Exercise aim: The answer must consist of the listing, reproduced exactly.

Materials provided:

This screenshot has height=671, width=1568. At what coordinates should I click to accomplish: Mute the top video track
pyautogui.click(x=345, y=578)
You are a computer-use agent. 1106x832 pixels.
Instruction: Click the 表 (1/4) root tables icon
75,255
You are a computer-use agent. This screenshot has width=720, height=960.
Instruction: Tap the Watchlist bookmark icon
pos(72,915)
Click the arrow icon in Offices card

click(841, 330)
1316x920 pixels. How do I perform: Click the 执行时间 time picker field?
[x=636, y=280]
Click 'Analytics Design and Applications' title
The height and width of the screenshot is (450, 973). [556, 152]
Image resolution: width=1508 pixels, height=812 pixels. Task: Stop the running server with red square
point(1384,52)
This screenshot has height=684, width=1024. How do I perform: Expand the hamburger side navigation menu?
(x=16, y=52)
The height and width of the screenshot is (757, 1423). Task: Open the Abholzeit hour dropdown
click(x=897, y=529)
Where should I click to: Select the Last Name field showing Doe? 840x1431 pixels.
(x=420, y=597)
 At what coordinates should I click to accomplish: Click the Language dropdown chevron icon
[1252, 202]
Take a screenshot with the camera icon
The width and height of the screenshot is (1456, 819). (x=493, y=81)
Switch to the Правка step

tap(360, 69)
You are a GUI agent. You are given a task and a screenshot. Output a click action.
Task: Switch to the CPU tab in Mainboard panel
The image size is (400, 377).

Expected answer:
This screenshot has height=671, width=1568. At what coordinates should I click to accomplish: Mute the top video track
pyautogui.click(x=345, y=578)
You are a computer-use agent. 1106x832 pixels.
Instruction: Click the 表 (1/4) root tables icon
75,255
You are a computer-use agent. This screenshot has width=720, height=960.
Instruction: Tap the Watchlist bookmark icon
pos(72,915)
Click the arrow icon in Offices card

click(841, 330)
1316x920 pixels. How do I perform: Click the 执行时间 time picker field?
[x=636, y=280]
Click 'Analytics Design and Applications' title
The height and width of the screenshot is (450, 973). [556, 152]
Image resolution: width=1508 pixels, height=812 pixels. Task: Stop the running server with red square
point(1384,52)
This screenshot has height=684, width=1024. How do I perform: Expand the hamburger side navigation menu?
(x=16, y=52)
The height and width of the screenshot is (757, 1423). Task: Open the Abholzeit hour dropdown
click(x=897, y=529)
Where should I click to: Select the Last Name field showing Doe? 840x1431 pixels.
(x=420, y=597)
 At what coordinates should I click to accomplish: Click the Language dropdown chevron icon
[1252, 202]
Take a screenshot with the camera icon
The width and height of the screenshot is (1456, 819). (x=493, y=81)
Switch to the Правка step

tap(360, 69)
You are a GUI agent. You are given a task and a screenshot. Output a click action.
Task: Switch to the CPU tab in Mainboard panel
The image size is (400, 377).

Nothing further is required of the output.